Is the demand for hay changing?

The feedlots here have dropped the amount of hay in their rations.It used to be 2# per hd per day.Now I hear rations @.7#.And they don't use a good of hay.They are using distilers and don't need the protien from the hay because of all the protien in the distillers.Some using straw instead of hay.

Hay auctions here used to run 100 loads a sale and now running50-60 and the price is still soft.

Another hay guy I know got a call from a dairy lookin for hfr hay.He was only willing to pay $60 a ton.LOL


----------



## ne_mn (Nov 25, 2010)

I think you're right. The straw and cornstalks can be pretty cheap filler. Especially with a lot of the no tilling going on there are farmers who want some of the crop residue off the fields so the soil can warm up quicker in the spring. Some of them can unload their bales so cheap there ain't much of a way to compete.

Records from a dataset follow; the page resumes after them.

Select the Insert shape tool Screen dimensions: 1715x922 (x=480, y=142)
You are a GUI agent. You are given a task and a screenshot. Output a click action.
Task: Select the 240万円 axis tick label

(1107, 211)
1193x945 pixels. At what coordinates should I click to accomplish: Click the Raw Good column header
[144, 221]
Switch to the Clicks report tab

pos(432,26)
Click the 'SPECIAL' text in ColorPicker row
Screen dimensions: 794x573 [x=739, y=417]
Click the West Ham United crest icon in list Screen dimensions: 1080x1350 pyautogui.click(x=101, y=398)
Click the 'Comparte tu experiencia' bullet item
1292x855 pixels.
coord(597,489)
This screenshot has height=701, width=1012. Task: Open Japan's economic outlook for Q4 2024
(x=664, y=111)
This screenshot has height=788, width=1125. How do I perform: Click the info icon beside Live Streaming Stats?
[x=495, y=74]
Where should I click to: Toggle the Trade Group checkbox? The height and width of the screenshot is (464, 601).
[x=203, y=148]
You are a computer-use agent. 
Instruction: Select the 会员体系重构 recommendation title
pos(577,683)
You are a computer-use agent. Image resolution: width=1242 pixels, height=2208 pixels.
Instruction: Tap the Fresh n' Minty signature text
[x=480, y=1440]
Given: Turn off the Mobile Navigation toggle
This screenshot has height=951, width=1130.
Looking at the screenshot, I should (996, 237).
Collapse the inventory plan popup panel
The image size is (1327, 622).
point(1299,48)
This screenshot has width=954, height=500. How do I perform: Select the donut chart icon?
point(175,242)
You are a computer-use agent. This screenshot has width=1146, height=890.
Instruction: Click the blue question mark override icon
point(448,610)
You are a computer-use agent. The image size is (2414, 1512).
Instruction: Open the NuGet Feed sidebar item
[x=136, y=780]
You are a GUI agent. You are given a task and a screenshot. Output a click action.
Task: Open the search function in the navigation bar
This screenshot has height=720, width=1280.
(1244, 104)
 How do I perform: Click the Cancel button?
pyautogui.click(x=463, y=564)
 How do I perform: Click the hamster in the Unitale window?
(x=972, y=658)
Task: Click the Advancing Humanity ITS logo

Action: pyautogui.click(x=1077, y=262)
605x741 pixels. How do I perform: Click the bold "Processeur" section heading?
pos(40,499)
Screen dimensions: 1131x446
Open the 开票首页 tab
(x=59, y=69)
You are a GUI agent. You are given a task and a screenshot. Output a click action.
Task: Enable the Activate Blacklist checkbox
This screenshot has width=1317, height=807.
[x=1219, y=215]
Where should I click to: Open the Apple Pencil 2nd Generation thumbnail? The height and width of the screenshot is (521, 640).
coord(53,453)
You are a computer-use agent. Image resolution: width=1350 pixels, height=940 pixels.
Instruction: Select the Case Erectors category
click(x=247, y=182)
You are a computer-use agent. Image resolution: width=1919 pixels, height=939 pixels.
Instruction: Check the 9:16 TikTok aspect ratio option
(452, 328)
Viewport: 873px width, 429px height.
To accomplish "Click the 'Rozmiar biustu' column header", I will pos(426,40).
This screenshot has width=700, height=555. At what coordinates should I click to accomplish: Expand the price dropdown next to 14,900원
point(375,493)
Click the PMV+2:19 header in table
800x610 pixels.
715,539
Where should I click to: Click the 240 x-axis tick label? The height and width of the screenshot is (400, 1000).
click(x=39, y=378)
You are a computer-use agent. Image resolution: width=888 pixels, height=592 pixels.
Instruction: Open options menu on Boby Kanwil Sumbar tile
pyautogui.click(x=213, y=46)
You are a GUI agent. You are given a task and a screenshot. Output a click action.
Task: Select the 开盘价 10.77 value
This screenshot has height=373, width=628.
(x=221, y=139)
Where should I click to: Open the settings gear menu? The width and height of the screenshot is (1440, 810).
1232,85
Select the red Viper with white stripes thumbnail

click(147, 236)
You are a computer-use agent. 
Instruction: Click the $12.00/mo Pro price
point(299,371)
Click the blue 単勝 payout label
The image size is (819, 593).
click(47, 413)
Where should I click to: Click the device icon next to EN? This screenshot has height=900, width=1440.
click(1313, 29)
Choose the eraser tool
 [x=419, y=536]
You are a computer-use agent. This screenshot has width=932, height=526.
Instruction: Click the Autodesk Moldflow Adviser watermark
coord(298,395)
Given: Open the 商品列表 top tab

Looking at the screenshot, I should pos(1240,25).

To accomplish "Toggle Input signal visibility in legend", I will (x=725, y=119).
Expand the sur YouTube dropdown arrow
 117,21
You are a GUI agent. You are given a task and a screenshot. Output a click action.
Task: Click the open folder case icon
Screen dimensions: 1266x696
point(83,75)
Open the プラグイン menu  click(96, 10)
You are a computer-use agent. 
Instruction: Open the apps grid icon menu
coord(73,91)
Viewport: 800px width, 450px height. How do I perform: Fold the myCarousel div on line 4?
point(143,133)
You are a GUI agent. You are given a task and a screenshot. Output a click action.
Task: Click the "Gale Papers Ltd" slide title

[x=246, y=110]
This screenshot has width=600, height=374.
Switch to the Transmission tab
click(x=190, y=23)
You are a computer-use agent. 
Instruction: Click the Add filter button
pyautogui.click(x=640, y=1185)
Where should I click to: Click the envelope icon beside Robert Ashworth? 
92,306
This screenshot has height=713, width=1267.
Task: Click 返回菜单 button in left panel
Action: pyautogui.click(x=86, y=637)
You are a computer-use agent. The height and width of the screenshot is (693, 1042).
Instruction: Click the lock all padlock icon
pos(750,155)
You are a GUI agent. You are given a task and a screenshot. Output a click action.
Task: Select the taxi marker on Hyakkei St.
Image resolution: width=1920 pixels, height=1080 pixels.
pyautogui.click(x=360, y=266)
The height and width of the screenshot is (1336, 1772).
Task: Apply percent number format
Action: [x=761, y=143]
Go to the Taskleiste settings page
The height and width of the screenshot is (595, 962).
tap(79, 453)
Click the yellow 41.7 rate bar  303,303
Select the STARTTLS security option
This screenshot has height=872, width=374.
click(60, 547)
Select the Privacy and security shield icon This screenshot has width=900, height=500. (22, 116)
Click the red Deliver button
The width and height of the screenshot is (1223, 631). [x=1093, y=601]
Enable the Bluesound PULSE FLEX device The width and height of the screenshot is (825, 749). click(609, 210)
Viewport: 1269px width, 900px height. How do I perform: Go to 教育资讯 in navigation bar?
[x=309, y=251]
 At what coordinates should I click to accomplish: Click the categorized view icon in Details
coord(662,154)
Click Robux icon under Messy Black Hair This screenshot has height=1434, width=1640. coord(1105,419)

All it would take is a few drier years and hay would be back in the running. There are so many people reducing their hay ground acreage for one reason or another.


----------



## Mike120 (May 4, 2009)

Most people I know are cutting back cattle herd sizes. I picked up a field from my neighbor to switch over to hay because he cut his herd way back. The horse market is still OK for the high-$$ horses but grade horses and off-the-track horses often end up in Mexico. The price of feed and low-auction prices makes raising animals a poor investment right now. However, the hay prices seem to be pretty steady for decent small squares in this area and the only low prices I've seen were for junk hay. It's usually in small lots. I even saw some junk rounds on an on-line auction site the other day.


----------



## mlappin (Jun 25, 2009)

I'm not exactly sure what is happening in our haymarket, I do know about 7-8 of the 20 loads at the Saturday auction no sold. Mine was one of them, wasn't about to give hay away at $75/ton that had brought $120/ton the day before. I'm seriously looking into more cheap storage of some kind as I'm beginning to wonder if I just shouldn't sit on last years crop and make more room for this years crop.


----------



## NDVA HAYMAN (Nov 24, 2009)

Cy, The sad part about it is that the guy will find someone to sell it to him for the $60 bucks. Sometimes I wished I had a crystal ball. I guess this year will tell the story but when we see people ripping out their hay ground, we will be right back there thinking that prices have got to get better. I seem to stay confused and undecided on what the hell to do. Mike


----------



## baddog201 (Sep 18, 2010)

I am going to try hay one more year and if i have another bad year I will be ripping all my hay out and going back to corn and beans and wheat


----------